→ EXCERPT TO READ
The Year We Became Us
A Novel About the Saskatchewan Doctors Strike
“I kissed the Queen of Rightwing Talk Radio today. The really weird thing? I enjoyed it.” That’s Roy Schmidt talking, one of the protagonists in a fascinating new book by Vancouver novelist, journalist and trade union leader, Gary Engler. Roy is a lifelong leftist, failed novelist and faculty union officer; “The Queen of Rightwing Radio” is Katherine Anderson, a high school flame from Moose Jaw he’s reconnecting with in Boston in 2000. In youth a fan of the odious Ayn Rand, Katherine has gone over to the Dark Side, at least in Roy’s prairie socialist view, and become a kind of female Rush Limbaugh in the U.S. Their kiss, and the frisson of desire that bridges their lifelong political differences, is a key plot element in The Year We Became Us, a book one character calls “fiction and history making out in the back seat of a 1959 Chevy.”
The book is a competent and informative, but in the end, slightly pedestrian novel set during the 1962 Saskatchewan doctor’s strike, (a massive job action by prairie physicians taken to sabotage the province’s creation of North America’s first system of comprehensive public medical insurance.) The story is told through letters written to President Kennedy by the two Canadian young people, whose families support opposite sides in the dispute. This ’60s coming of age story is framed by a 21st century narrative that sees the two, now well advanced into uneasy middle age, reunited at the JFK Museum in Boston, where they have both arrived hoping to retrieve their letters from the institution’s archives.

→ DATA SUPPLIED
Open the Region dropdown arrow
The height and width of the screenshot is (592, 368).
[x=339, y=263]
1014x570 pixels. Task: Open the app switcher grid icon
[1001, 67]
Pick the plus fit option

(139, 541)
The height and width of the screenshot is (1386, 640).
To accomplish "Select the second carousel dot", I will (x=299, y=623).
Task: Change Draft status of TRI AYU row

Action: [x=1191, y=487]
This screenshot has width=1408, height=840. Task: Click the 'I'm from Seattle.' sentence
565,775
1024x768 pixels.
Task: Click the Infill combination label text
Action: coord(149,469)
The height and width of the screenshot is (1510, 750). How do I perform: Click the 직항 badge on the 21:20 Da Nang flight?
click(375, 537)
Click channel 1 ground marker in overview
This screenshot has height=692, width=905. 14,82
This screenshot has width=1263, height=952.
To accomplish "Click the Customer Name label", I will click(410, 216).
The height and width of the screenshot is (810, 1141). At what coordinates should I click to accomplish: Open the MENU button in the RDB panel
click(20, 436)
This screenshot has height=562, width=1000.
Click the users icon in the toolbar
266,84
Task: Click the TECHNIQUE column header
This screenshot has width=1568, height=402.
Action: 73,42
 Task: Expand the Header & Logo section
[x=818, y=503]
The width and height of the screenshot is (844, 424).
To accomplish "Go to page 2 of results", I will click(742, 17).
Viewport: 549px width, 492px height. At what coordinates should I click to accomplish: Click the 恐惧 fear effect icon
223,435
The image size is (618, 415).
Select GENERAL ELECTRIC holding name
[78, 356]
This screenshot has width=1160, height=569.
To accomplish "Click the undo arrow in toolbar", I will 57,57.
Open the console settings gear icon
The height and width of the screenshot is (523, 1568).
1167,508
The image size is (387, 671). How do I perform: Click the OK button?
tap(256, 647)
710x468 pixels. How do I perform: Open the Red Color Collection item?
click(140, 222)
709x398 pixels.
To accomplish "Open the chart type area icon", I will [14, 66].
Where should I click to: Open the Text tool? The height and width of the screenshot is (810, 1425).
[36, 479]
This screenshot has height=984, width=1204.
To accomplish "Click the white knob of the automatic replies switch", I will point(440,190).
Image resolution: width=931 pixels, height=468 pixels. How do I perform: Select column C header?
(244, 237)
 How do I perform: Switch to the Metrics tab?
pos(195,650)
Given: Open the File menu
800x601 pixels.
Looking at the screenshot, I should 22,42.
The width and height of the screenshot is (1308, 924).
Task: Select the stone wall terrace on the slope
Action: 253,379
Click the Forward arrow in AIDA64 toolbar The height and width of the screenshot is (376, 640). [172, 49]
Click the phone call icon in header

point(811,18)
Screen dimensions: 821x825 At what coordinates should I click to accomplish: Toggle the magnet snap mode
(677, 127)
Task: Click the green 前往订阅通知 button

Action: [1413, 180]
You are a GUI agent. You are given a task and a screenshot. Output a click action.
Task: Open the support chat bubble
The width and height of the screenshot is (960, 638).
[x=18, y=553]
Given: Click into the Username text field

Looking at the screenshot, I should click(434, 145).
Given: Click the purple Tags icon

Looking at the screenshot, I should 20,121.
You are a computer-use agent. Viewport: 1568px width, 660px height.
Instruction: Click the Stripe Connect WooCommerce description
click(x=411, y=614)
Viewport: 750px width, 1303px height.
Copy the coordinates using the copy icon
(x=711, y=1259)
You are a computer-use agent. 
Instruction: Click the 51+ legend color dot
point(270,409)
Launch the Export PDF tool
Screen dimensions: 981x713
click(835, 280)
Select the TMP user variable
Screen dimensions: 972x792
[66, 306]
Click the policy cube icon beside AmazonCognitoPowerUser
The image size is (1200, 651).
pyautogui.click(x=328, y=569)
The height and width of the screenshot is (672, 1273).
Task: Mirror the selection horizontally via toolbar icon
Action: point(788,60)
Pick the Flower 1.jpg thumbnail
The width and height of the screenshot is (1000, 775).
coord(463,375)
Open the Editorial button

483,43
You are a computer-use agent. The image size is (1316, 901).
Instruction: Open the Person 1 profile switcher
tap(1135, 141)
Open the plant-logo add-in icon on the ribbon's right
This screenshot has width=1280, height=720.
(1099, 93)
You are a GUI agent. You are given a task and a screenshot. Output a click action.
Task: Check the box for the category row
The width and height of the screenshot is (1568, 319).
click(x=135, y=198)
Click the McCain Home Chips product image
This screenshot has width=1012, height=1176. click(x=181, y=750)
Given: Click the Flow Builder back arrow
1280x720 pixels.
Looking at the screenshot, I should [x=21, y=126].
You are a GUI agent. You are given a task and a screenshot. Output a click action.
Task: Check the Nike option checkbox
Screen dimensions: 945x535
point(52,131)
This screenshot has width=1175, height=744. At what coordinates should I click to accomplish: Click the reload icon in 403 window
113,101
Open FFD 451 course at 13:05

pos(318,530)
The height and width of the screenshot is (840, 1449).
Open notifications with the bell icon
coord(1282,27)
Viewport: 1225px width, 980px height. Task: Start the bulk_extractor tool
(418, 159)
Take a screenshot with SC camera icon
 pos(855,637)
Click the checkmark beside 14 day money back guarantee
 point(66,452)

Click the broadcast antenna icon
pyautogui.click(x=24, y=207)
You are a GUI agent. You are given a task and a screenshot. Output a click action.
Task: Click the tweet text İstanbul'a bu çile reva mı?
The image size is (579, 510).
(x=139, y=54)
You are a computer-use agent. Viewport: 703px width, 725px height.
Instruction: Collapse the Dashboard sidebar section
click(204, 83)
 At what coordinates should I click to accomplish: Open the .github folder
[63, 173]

→ ACTION ITEM
In the book review above, to whom are the letters that tell the story written? Please answer in a few words.

→ OUTPUT
President Kennedy